Case law over the years has acknowledged that patients have, under specific conditions, the right to access health care in other member states than their own. However, all stakeholders are well aware that the implementation of the Directive has not exactly gone to plan and a European Commission monitoring report – entitled Study on cross-border health services: enhancing information provision to patients, and written by the consortium of Ecorys, KU Leuven and GfK Belgium – makes recommendations to improve the situation.

It has even given a nod to Brexit, more of which later…  The 2018 review comes to the conclusion that limited numbers of patients make use of their right to seek treatment in another member state, although the EU Executive states that many Europeans are willing to consider treatment abroad. The main reasons in the latter case include the opportunity to receive treatment that is not yet available in their home country, or to receive better quality treatment.

It is noted that there are some socio-demographic factors determining the willingness of patients to go abroad, specifically age, employment and education.

But the blame is squarely put on a general lack of awareness of the existence of the Directive, although this has improved in the last three years. Bottom-line, though, more than five years after the Directive’s transposition deadline (October 2013), patients’ awareness of their rights and possibilities to access health services abroad are still relatively low.  The blame seems to fall on National Contact Points, known as NCPs.
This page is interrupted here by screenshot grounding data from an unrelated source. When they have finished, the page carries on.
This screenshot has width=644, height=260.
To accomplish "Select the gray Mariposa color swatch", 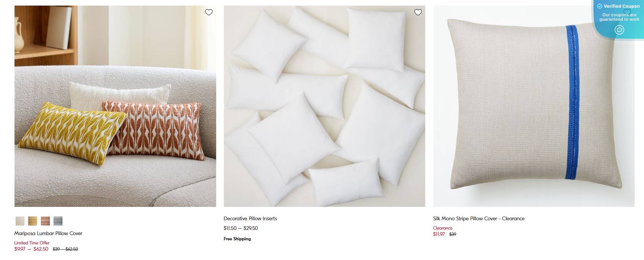I will coord(58,221).
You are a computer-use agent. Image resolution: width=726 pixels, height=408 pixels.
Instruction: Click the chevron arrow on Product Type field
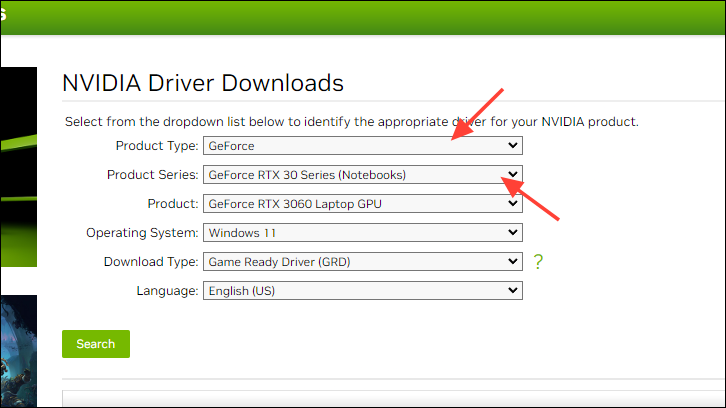[x=513, y=146]
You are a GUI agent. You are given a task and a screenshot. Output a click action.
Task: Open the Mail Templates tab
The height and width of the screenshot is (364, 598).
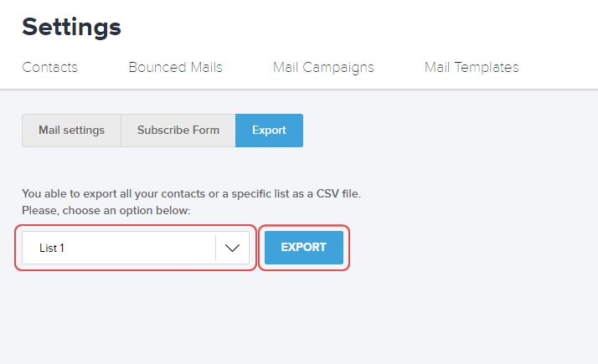click(x=472, y=67)
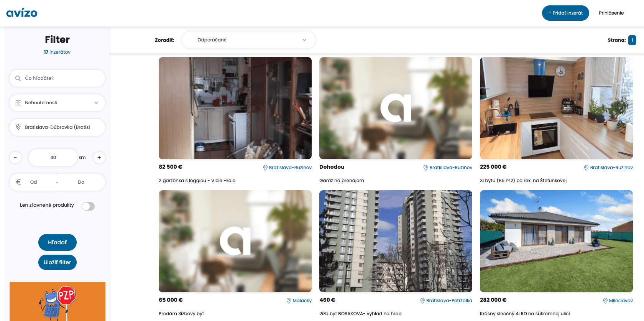Click the pin icon beside Bratislava-Petržalka

[x=422, y=301]
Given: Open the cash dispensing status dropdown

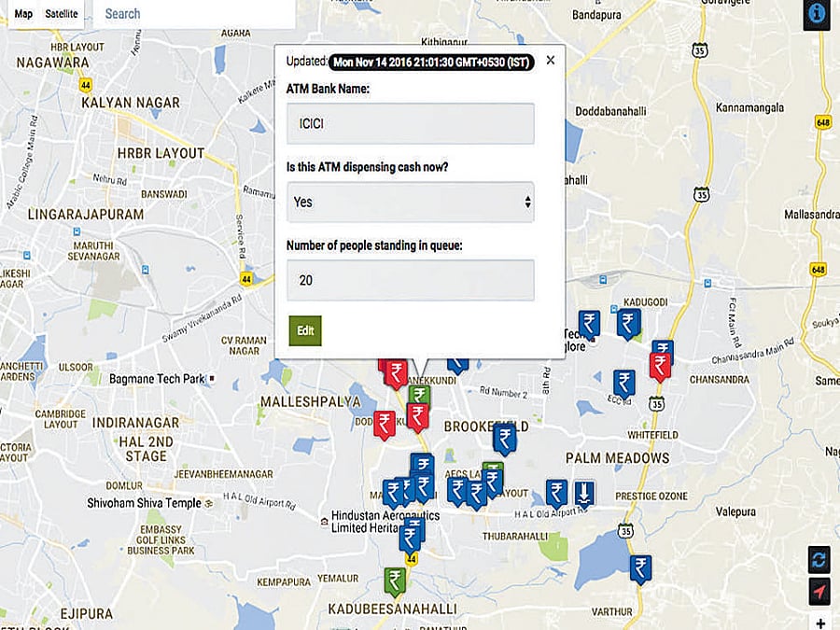Looking at the screenshot, I should [x=410, y=202].
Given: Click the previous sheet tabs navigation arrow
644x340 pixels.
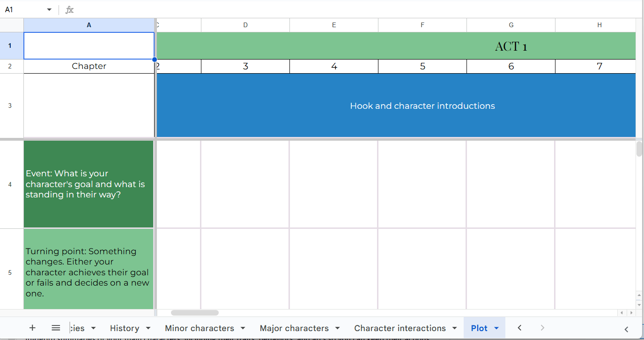Looking at the screenshot, I should [x=519, y=328].
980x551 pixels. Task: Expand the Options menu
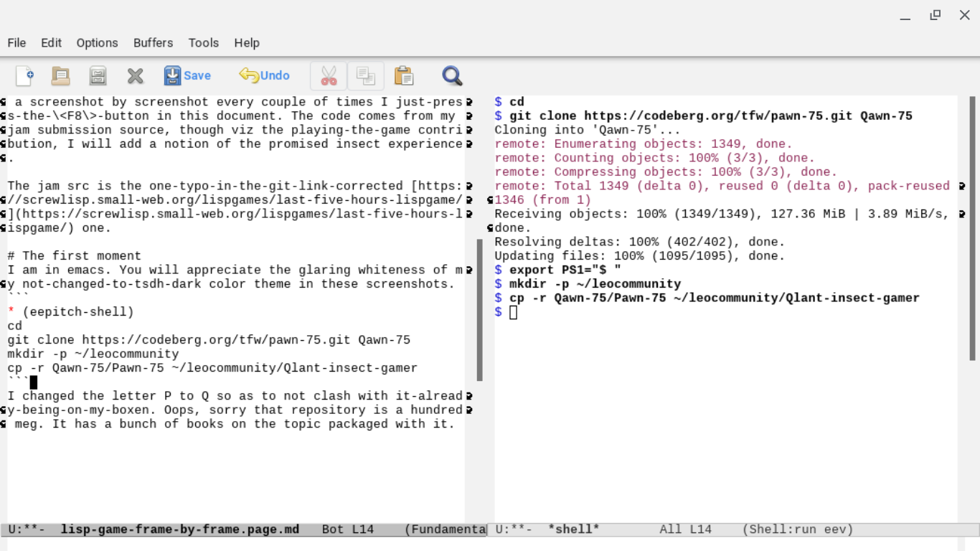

Each member state has at least one NCP tasked with providing patients – and, crucially – health professionals with information concerning rights regarding a cross-border healthcare service or product.  It has come to light that information on patients’ rights is generally lacking on the NCPs’ websites. Insight into what to do in case of undue delay, information on complaint procedures and settlement of any dispute, as well as information on how long it takes to process reimbursement or prior authorization requests is also scarce.

This hardly gets us us any nearer to the Holy Grail of optimum patient access.  Of course, as well as a lack of information, cross-border patient mobility is an important issue. Current levels of such mobility are still relatively low, but for certain groups of patients, due to having rare diseases perhaps, cross-border health care is the most appropriate and accessible care. On the downside, this encounters issues such as the continuity of care and the exchange of information between the health professionals on different sides of a border.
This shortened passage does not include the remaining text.